1 kg mussels - sea fresh
200 g giant prawns from deep frost
12 pcs. scallops from deep frost
1 ds. squid in tomato sauce 110 g. Can be omitted
1 to 2 shallots depending on size
4 cloves garlic
1 red hot chili pepper. Use as much as you like
1 red or yellow pepper fruit
1 to 2 carrots. By size
200 g sweet, green peas
250 ml white wine. The one you drink with the food
1/2 box saffron of 1 g
4 to 8 tbsp. Extra virgin olive oil
250 g Spanish Paellaris Valencia rice
Season with butter, salt and pepper
Seafood Paella made for 2 people with fresh mussels
Procedure without liability: Start by thawing and salting the scallops. Mix 1 tsp. fine salt and 1 tsp. fine sugar for 12 scallops. Sprinkle the mixture over the scallops and put them in the fridge until needed, an hour will be appropriate. Also thaw the prawns and put them in the fridge until needed.
Vegetables: Clean the vegetables. Carrots, red/yellow peppers, onions and garlic are cut into cubes.
Mussels: Thoroughly clean and rinse the mussels under the cold tap and discard those that are not closed after this treatment. Onions and garlic are sautéed in oil for a minute, after which the mussels are added and seasoned with salt and pepper. Stir in the pan a few times and add a few glasses of white wine. Steam the mussels for 6 to 8 minutes or until they have opened. Stir in the pan a few times. The mussels that have not opened are discarded. The soup is poured into a saucepan, the mussels are set to cool, so you do not burn your fingers when the mussel is to be taken out of the shell. Keep the soup very warm until it is to be used in the rice.
The easy way with mussels is to use canned mussels. They are simply put for draining in a sieve just like the shrimp. The downside is simply that it does not provide the right flavor. But you can compensate for that by using a good fish soup.
Risotto: Heat the oil in a paella pan, it has two handles one on each side. A Tefal Wok pan with a lid can also be used, so it simply does not have to be put in an oven, but continues to fry on the stove under the lid. I first used a Wok pan, which is seen below. Later I got a Paelle pan, which is seen above in the first picture.
Onions, garlic, chili peppers, red or yellow peppers and carrots are fried in the oil until the onions are ready - 3 to 4 minutes. Then add the rice - a little at a time - while stirring in the paella pan. Make sure all rice grains are greased into oil. When the rice grains become a little clear at the edge, add the warm soup from the mussels a little at a time. Let the rice grains soak up the soup while stirring. Be careful not to boil the rice dry, add with a little more wine / fish soup / water, but not too much so the rice floats in the soup. Continue until the rice is almost cooked, taste them and see if they have a bit of a bite.
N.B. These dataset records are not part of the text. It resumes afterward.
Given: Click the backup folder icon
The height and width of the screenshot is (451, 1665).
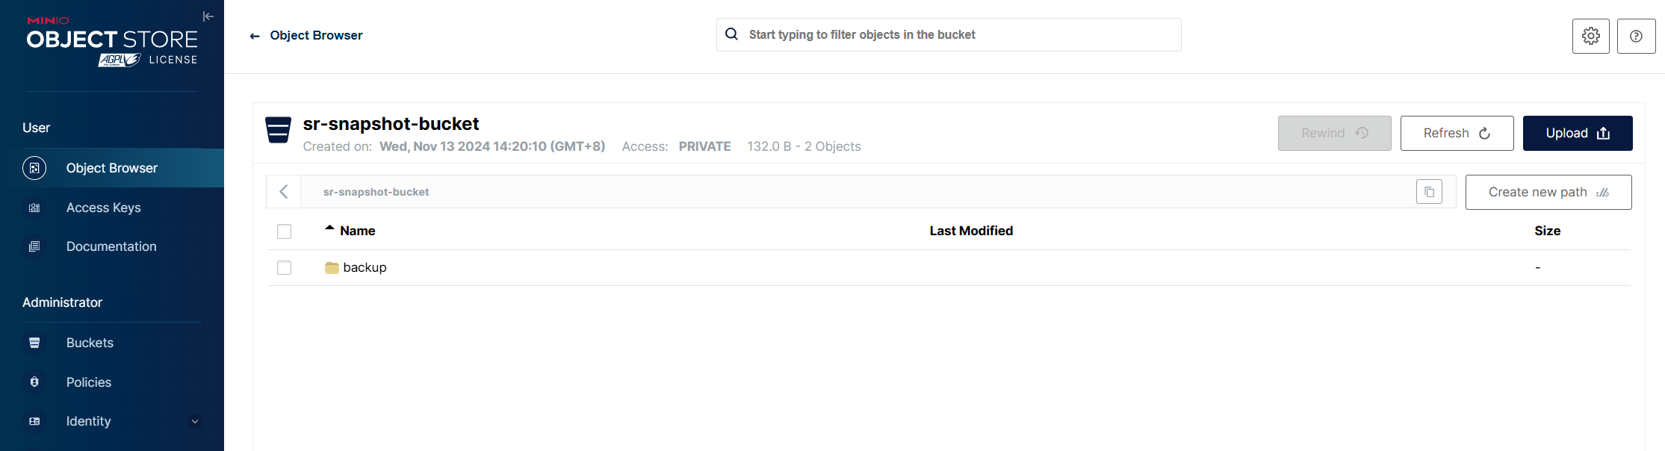Looking at the screenshot, I should (332, 267).
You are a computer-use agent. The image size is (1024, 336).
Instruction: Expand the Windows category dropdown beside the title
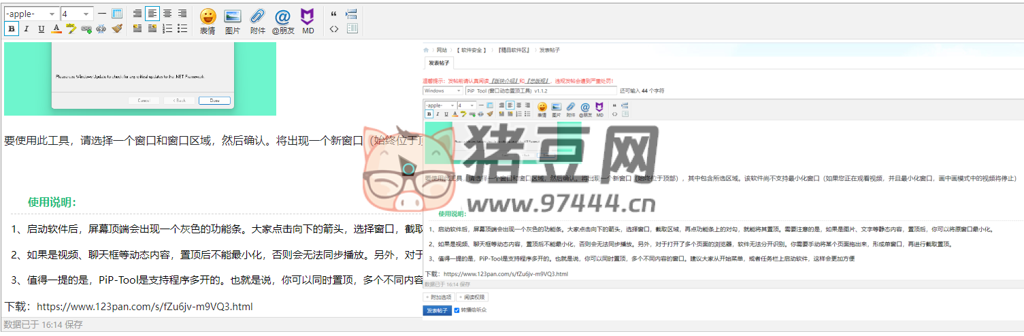click(x=443, y=90)
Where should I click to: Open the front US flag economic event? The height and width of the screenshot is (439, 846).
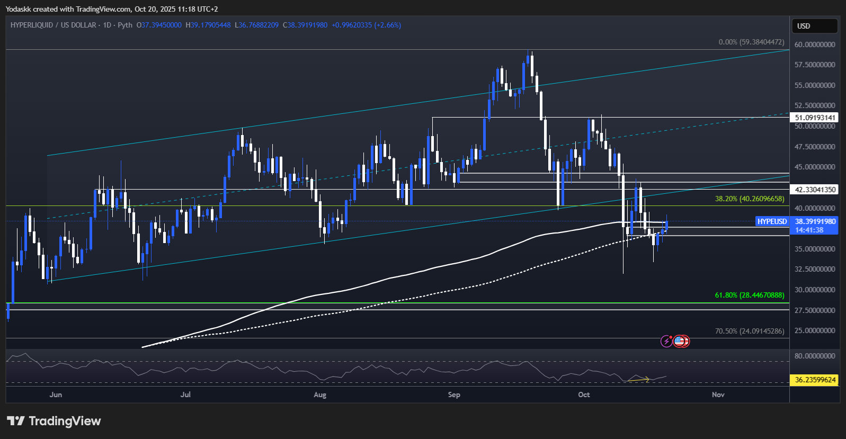click(x=679, y=341)
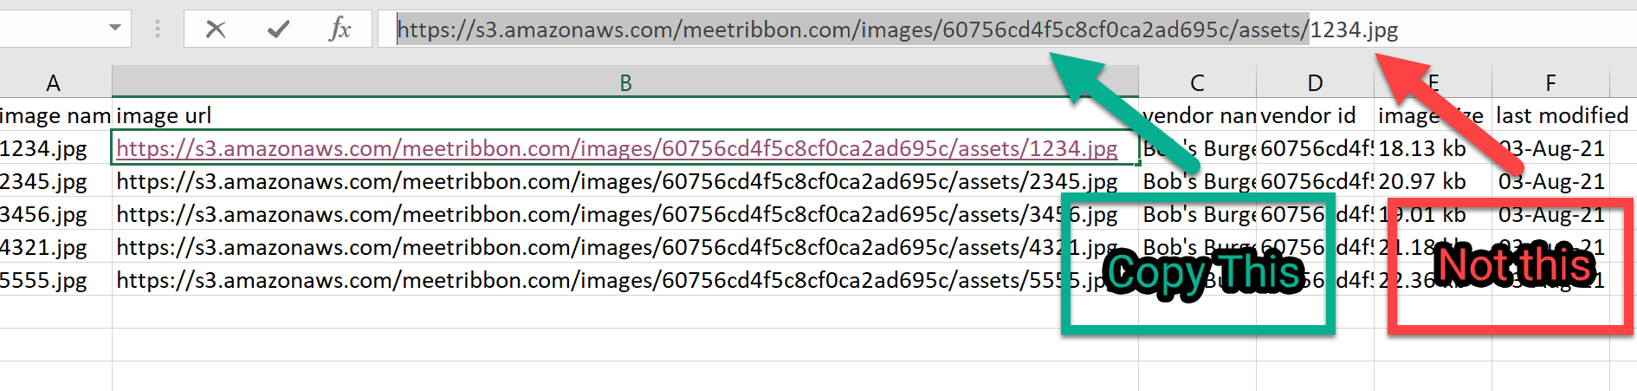Viewport: 1637px width, 391px height.
Task: Select the 4321.jpg image name cell
Action: click(45, 247)
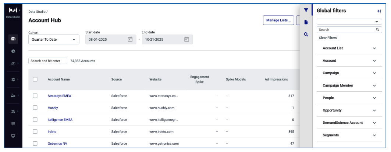
Task: Check the box for Stratasys EMEA
Action: [x=35, y=96]
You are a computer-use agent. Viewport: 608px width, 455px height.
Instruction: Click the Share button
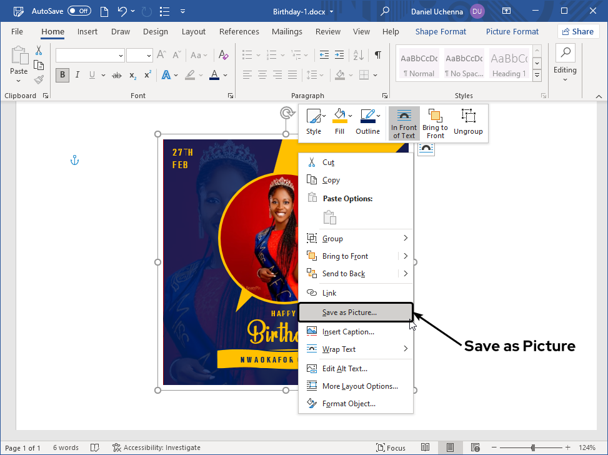578,32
Now add the peeled mussels, shrimp, squid in tomato sauce and peas to the risotto. Stir gently in the pan so that it all mixes nicely. Add a few pats of butter, place the lid on the paella pan and place it in a 200 °C preheated oven for 12 to 15 minutes. The finished risotto should be nicely creamy.
Once the paella pan is placed in the oven, do not stir in it. The rice should fall to the bottom so they can form a golden and crispy crust. It is the secret of a perfect paella and coveted by true paella lovers.
Scallops: They were "rimsalted", which is a form of digging, so they do not need to be fried very much. Make a quick and vigorous browning of the scallops and turn off the heat so that they draw the heat into the center.
The paella pan is taken out of the oven and the scallops are placed on top.
Serving: The paella pan or wok pan is placed directly on the table.
Garnish: Finely chopped parsley or coriander, tomato boats and lemon boats. Save some mussels with shell for garnish.
Drink: Of course a cool white wine of your choice. I have chosen an Argentinian Chardonnay wine that goes well with fish, chicken, pasta and cheese. Great choice. I got 3 bottles for DKK 100.00.
Tip: Grate the peel of an organic lemon, squeeze one or two cloves of garlic, chop the parsley or coriander very finely. Mix the three things in butter and put it in a soft rolls. Put the soft rolls in the residual heat from the oven for 5 - 10 minutes. Serve the dumpling to the dish.
Note: It's hard to find Spanish Paellaris, so I tried Oryza Sushi rice, which gave an excellent result. It is a medium grain rice. If you do not have a paella pan, use a work pan with a lid and heat it up on the stove. It will be just as good.